No, we are not going to get all that heroics but we are trained in lots of stuff including...small fire supression, first aid, search and rescue, extraction, not the dentist type; and communications. It took 20 hours to complete the course and graduation was a moch disaster in the totally dark basement of the Nebraska Capitol building. Your's truely was in charge and to be honest, I didn't do all that great of a job but learned a bunch. We all did.

I now have a disaster pack full of gear. A green helmet that makes me look like a Pez dispenser. And, lots of confidence that I can help out big time. I also got a day's worth of CPR/AED training from the Red Cross.

Sound interesting to you? I encourage you to take the training. It really is great! Call your local emergency management office and they should be able to give you more information. By the way, it's FREE!

And in this day and age, it's more important than you will ever know.

PS Dannie had her surgery last week. She made it through it. I talked to her and she is improving but has a big hill to climb. If you have some prayer space, please put in a good word for her.

Thursday, September 15, 2005

Facing the knife

OK, I have more stitches in me than a cheap Sears suit. I know the routine. I have done a mask full of ether to get me under and the more modern shot with the count back system. (Never made it past 97 I think.)

The being said, I have nothing to offer my favoritest, yes faroritest, non daughter in the world. (No she isn't my daughter but she may as well be.)

She had a tumor removed from her brain. It was the size of a grapefruit. Think about that for a second. Hold a grapefruit in your hands and think about checking it into your head and having someone whack it out and nothing bad happening. Amazing.

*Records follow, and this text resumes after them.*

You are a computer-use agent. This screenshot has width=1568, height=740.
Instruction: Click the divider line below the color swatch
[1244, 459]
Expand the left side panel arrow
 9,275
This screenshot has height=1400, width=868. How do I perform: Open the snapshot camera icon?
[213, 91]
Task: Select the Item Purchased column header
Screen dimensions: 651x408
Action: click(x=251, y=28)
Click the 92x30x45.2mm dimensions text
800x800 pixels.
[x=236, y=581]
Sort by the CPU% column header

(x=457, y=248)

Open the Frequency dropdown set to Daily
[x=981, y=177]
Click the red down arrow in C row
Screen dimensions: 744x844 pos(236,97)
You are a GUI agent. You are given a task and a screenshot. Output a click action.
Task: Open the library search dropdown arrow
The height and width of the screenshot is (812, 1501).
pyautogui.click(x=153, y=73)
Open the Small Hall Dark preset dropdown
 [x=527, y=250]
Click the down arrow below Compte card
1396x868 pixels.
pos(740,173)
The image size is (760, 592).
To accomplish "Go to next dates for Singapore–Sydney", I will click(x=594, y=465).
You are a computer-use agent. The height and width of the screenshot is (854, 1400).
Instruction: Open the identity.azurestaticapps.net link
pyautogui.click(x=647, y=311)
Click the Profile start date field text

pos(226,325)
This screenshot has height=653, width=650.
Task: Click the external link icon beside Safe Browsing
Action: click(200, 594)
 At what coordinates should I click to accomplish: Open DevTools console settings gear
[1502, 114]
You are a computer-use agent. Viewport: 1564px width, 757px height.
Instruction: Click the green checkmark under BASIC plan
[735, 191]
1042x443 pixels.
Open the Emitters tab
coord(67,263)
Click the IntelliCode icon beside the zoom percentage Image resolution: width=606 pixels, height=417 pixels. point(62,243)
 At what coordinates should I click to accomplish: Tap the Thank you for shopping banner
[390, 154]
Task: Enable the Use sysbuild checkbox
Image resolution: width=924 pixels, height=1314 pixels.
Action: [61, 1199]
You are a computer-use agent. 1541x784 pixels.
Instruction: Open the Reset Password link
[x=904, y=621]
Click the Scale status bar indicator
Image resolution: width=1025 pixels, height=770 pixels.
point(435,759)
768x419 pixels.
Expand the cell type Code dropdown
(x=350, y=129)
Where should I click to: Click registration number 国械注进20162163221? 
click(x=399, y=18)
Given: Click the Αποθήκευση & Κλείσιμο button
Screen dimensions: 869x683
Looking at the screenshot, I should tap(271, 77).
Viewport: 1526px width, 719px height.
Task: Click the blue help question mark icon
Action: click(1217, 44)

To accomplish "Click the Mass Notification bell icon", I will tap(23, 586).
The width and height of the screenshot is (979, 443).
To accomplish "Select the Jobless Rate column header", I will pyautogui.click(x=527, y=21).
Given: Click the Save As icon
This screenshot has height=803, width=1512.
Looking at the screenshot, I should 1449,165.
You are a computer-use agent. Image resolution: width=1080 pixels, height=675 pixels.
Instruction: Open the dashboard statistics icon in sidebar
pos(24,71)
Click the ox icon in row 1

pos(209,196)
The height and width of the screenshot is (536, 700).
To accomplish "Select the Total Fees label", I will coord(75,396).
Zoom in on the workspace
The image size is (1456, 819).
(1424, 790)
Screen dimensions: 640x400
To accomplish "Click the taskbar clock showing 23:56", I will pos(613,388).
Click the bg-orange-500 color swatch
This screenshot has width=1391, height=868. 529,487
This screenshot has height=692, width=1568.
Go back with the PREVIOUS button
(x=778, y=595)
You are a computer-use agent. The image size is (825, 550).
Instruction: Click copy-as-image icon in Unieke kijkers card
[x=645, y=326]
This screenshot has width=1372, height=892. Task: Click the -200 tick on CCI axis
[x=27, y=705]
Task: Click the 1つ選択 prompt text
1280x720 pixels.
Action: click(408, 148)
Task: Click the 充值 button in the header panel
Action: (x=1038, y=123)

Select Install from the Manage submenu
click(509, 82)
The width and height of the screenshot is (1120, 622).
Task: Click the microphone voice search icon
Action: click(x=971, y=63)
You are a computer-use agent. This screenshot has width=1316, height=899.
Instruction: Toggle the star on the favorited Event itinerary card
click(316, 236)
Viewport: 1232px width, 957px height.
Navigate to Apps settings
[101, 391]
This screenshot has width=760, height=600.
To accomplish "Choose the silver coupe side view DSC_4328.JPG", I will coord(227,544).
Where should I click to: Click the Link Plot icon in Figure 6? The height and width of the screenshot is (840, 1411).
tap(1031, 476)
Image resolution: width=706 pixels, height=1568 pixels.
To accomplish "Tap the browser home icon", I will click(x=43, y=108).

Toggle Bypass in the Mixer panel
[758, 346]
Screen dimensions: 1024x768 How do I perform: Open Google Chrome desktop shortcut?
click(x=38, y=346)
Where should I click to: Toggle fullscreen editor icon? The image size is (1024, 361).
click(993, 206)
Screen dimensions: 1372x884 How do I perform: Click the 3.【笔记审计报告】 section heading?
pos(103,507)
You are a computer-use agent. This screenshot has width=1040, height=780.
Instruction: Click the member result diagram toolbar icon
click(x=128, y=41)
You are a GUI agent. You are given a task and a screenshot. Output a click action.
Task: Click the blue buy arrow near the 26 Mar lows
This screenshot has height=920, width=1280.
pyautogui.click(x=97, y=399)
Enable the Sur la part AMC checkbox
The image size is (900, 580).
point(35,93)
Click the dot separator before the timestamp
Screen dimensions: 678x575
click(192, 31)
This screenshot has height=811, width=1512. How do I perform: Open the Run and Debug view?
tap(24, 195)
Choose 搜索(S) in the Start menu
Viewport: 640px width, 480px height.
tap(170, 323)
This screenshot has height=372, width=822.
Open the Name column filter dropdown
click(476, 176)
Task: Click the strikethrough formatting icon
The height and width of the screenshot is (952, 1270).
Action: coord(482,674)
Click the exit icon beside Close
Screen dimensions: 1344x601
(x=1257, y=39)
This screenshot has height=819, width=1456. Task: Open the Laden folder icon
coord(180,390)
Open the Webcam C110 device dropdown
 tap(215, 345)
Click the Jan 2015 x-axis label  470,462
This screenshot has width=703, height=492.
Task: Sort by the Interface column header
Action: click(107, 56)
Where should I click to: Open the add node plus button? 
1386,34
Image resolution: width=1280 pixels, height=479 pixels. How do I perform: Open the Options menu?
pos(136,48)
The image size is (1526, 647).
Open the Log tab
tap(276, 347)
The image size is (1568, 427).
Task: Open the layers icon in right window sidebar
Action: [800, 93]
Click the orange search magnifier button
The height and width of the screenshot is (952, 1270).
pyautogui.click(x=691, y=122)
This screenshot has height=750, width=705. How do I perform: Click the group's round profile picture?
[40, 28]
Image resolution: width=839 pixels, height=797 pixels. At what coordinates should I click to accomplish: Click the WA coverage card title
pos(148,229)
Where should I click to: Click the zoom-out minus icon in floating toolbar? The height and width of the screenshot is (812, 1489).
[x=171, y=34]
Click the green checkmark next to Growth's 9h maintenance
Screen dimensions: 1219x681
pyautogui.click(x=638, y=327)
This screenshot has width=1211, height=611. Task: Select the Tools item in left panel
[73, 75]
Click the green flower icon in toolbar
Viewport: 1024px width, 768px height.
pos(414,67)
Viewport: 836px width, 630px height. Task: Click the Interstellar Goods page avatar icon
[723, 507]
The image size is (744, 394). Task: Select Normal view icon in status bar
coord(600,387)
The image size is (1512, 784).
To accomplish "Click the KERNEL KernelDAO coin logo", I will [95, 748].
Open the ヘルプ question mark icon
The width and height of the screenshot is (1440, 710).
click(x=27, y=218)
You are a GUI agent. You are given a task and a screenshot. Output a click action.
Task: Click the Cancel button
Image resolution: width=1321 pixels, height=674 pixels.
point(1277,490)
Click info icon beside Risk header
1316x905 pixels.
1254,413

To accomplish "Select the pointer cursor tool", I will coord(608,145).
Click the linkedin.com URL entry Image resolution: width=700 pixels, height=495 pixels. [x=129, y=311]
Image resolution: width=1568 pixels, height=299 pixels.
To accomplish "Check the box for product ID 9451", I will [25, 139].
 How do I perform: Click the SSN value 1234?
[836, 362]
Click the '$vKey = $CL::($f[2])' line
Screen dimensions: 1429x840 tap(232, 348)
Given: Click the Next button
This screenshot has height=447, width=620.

But, she is amazing. Got more fire in her than an exploding Colorado fir during a forest fire. She's creative, and funny, and pure hell for the first half of the morning. Animals follow her around like there is a second coming of Noah's Ark and she isthe one handing out the tickets to the first class section. She scuba dives and takes on the gritty challenges of the day like a Jew walking across Gaza. She is a a pretty good writer but doesn't much. That is a loss.

And she grows tumors. Again. Not as big, mind you, but again.

There is a growing hush starting in my mind as the day approaches when the latest little lump will come out. I am worried and I wish I was there.

But I am not and worse, I have to be in school all week while this goes on.

I should be there, really. But then again, she just has to take a look at all of the hounds around her and know the old dog is there, too.

Cowboy up, babe. Let the sun rise in your soul.